When Alden answered yes, the 21-year-old Kosovo Albanian fatally shot him, point blank, in the back of the head, then stormed aboard the bus shouting “Allah Akbar” — Arabic for “God is great.” He shot and killed Airman 1st Class Zachary R. Cuddeback, who was at the wheel, then shot and injured two others, German authorities said Friday.

Gunman Arid Uka then pointed his FN 9mm pistol at yet another airman seated on the bus. “He pointed his pistol at his head and pulled the trigger twice, but the pistol jammed and no shots came out,” prosecutor Rainer Griesbaum told reporters in Karlsruhe.

Jammed, empty shell casing prevented the weapon from firing. Those casings saved up to six other lives — the number of cartridges left in the magazine.

Uka, who was raised and schooled in Germany, refused to speak Thursday when brought before a judge and formally charged with two counts of murder and three counts of attempted murder.

But shortly after the attack, he told police that he had taken the weapon and two knives to the airport specifically to kill Americans “as revenge for the American mission in Afghanistan,” Griesbaum said.

Uka said a YouTube video he saw the day before the incident allegedly showing a brutal raid on a home by U.S. soldiers in Afghanistan had inspired him to prevent what he considered “further atrocities.”
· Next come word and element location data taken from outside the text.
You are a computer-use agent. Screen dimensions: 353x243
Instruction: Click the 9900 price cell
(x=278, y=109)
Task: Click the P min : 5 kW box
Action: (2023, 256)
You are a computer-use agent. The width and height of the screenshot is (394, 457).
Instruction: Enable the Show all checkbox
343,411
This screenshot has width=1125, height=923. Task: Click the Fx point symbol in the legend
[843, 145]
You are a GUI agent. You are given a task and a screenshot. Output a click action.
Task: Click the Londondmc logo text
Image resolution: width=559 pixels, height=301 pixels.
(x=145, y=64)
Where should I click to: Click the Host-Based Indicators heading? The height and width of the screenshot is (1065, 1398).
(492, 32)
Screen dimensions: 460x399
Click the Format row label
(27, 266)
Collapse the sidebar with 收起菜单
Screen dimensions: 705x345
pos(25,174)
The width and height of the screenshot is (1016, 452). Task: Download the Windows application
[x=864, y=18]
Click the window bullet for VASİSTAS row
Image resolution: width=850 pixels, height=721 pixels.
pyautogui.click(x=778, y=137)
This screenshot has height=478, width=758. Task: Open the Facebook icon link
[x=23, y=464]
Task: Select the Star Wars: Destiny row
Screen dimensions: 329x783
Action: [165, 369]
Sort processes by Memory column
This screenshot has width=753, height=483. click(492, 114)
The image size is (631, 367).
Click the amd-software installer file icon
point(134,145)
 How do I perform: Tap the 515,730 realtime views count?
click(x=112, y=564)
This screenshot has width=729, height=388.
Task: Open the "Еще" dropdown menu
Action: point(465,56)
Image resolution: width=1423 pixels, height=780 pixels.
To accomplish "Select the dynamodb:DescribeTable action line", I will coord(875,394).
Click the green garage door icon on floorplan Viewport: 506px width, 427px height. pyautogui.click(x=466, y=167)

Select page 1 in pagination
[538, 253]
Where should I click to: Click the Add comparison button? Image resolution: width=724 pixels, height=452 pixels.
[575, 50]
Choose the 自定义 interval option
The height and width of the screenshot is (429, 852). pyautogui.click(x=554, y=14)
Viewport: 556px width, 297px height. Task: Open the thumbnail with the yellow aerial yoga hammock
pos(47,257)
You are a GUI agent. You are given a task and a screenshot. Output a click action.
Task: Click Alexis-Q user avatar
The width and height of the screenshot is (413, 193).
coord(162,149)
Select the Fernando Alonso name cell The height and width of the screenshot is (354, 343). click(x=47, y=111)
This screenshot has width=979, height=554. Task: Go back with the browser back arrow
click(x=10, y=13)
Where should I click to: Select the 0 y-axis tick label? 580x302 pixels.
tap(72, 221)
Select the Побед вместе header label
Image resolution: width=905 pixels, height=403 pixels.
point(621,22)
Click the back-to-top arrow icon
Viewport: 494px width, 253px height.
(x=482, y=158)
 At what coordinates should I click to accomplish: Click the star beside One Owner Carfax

When he saw the busload of 16 airmen parked outside Terminal 2 awaiting transport to the nearby Ramstein Air Base, he approached Alden, 25, from South Carolina, who was assigned to the 48th Security Forces Squadron at RAF Lakenheath in England.

Cuddeback, 21, hailed from Virginia and was assigned to the 86th Vehicle Readiness Squadron at Ramstein Air Base in Germany. He was the only airman in uniform. The others were dressed in civilian cloths.

After his weapon jammed, Uka fled. The 22-year-old airman he last tried to shoot chased him into the airport terminal, where he and police overpowered the attacker.

The two U.S. airmen who were wounded have not been identified, and one of them remained hospitalized in critical condition on Friday.